__Exercise__
Retype word for word the line containing "Task: Focus the First name input field" and each line that follows it in the records below, through the last one, with no pictures.

__The data__
▼

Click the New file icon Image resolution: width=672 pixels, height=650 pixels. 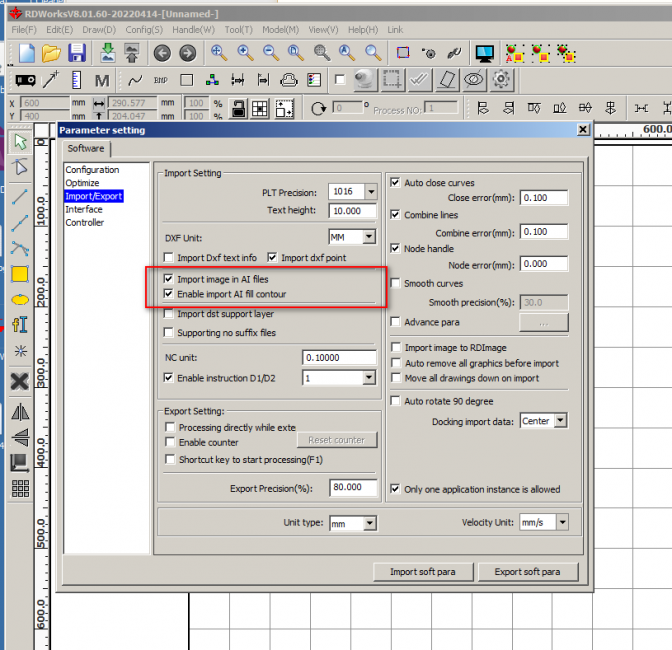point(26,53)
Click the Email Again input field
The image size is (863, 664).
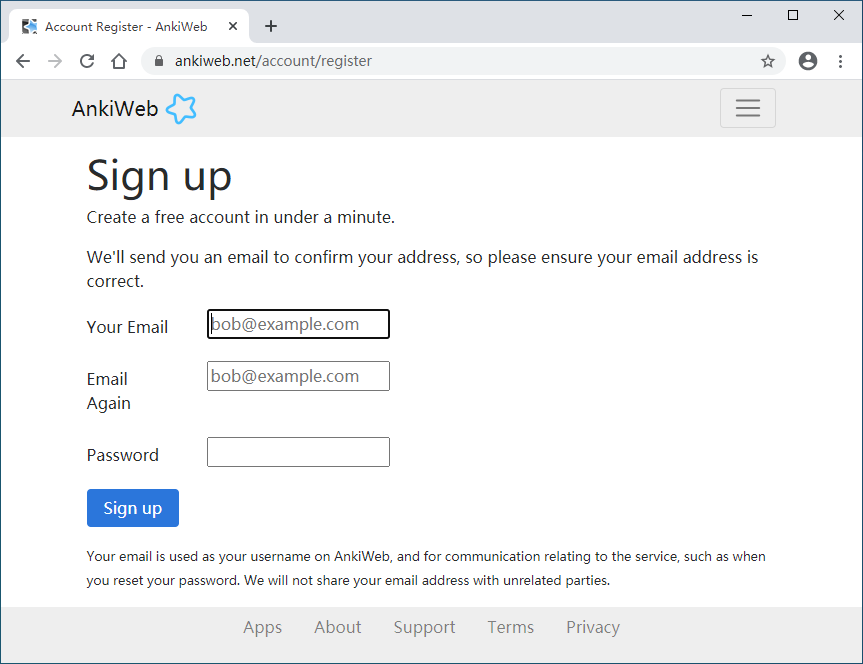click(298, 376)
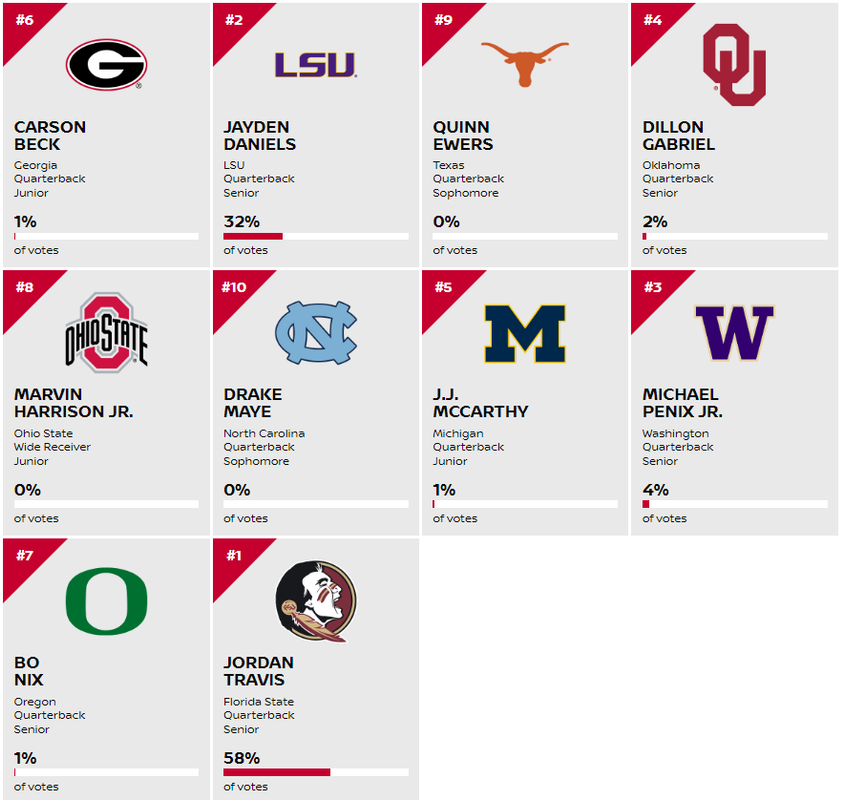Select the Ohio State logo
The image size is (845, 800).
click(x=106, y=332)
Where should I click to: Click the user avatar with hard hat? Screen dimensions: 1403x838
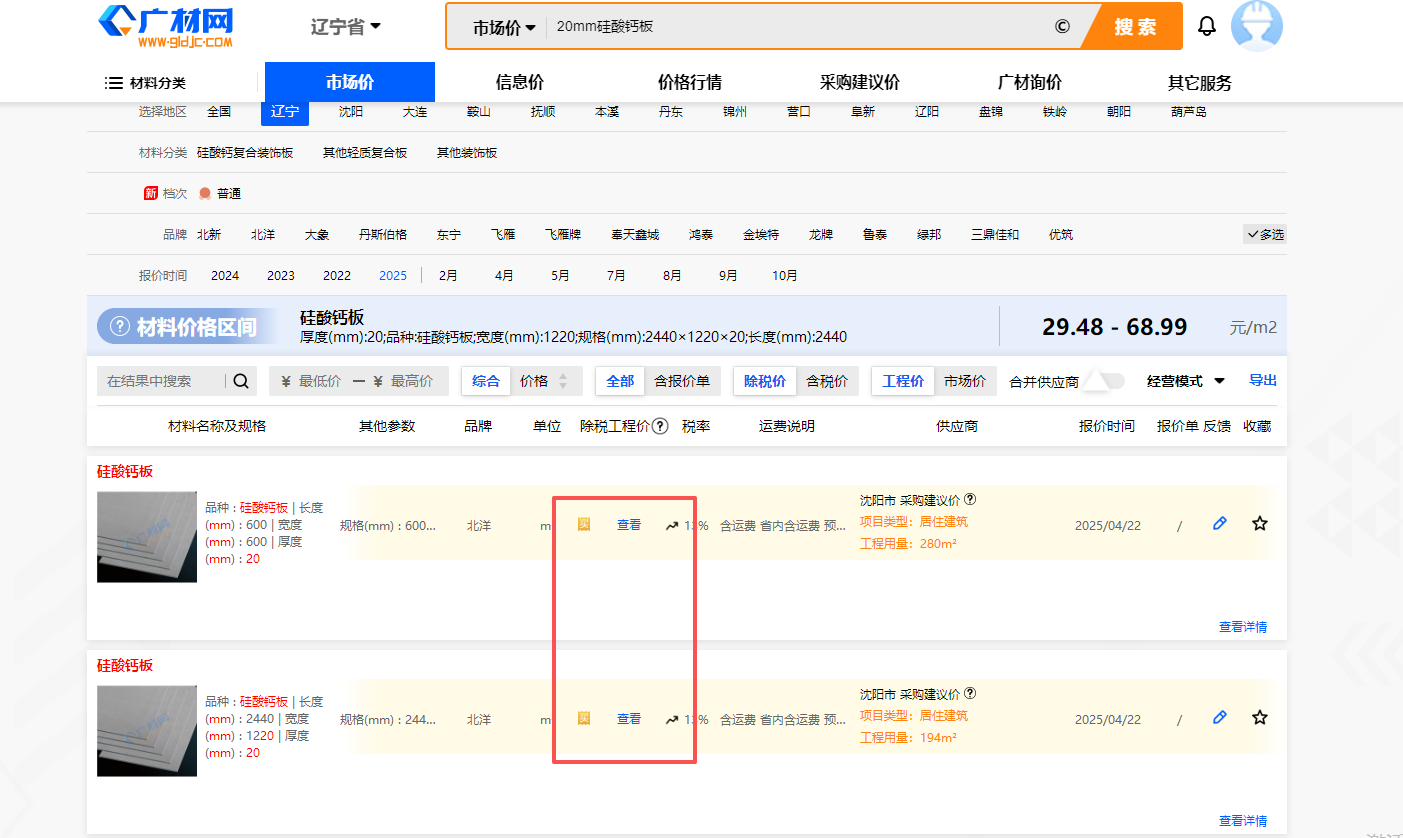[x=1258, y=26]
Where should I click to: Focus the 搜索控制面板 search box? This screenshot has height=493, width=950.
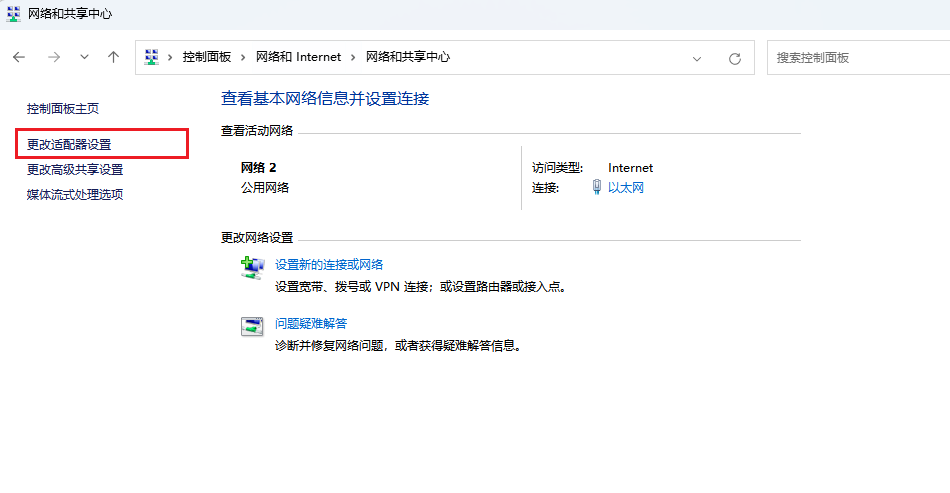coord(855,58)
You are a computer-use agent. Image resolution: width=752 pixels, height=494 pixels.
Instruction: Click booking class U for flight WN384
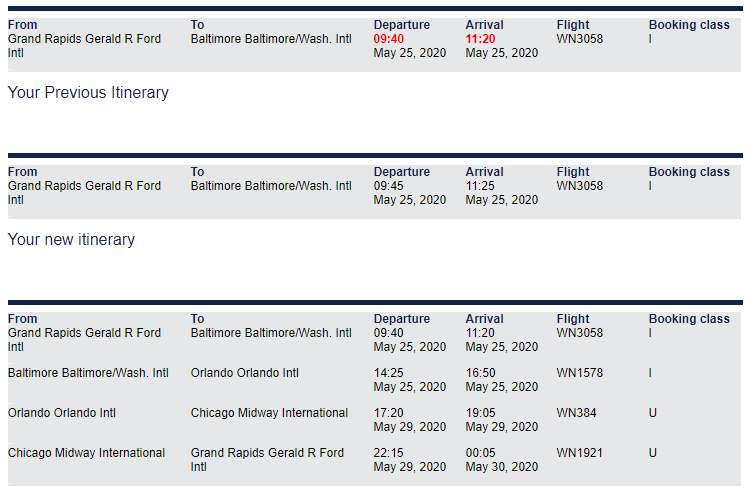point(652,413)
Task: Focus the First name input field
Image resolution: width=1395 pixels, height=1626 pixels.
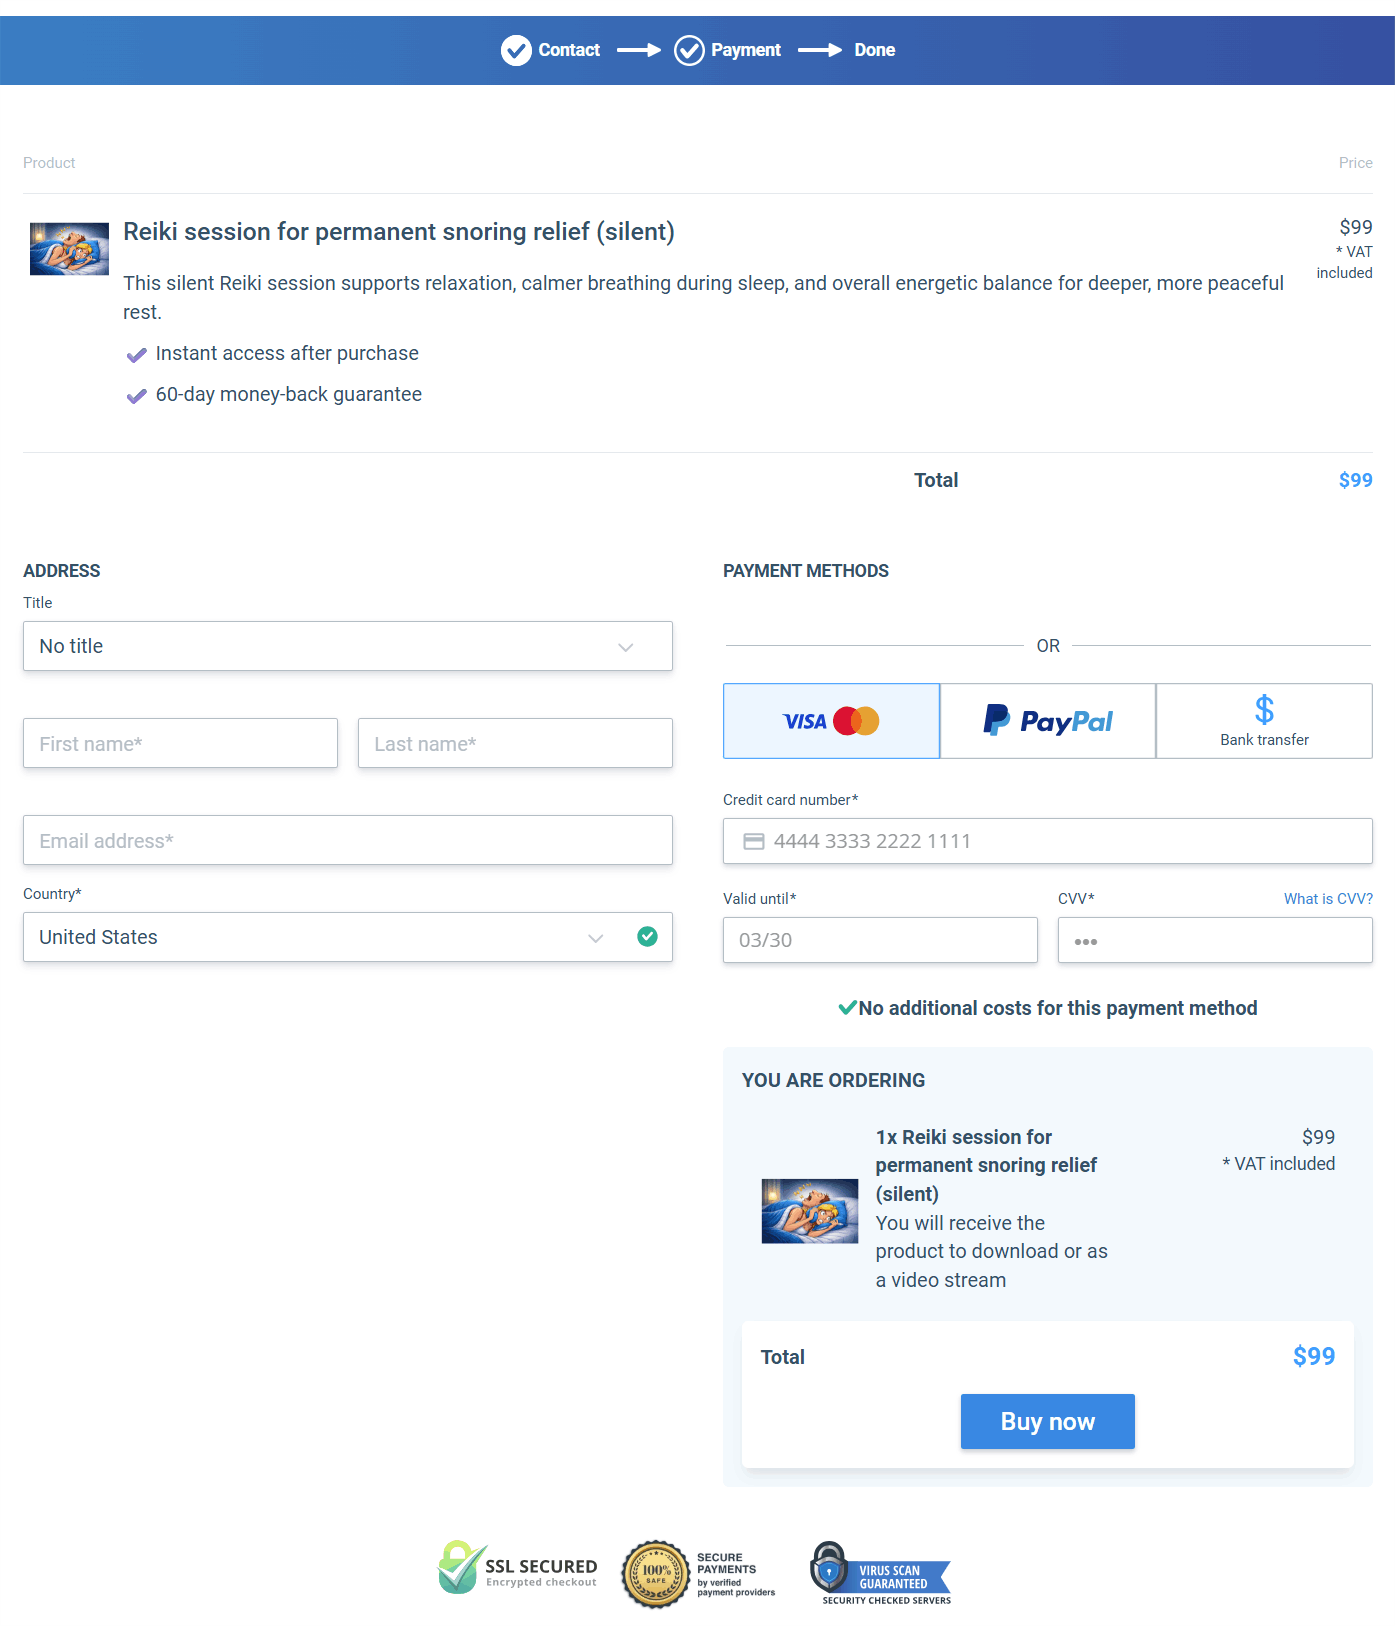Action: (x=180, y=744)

▲

__Final answer__
Task: Focus the First name input field
Image resolution: width=1395 pixels, height=1626 pixels.
Action: (x=180, y=744)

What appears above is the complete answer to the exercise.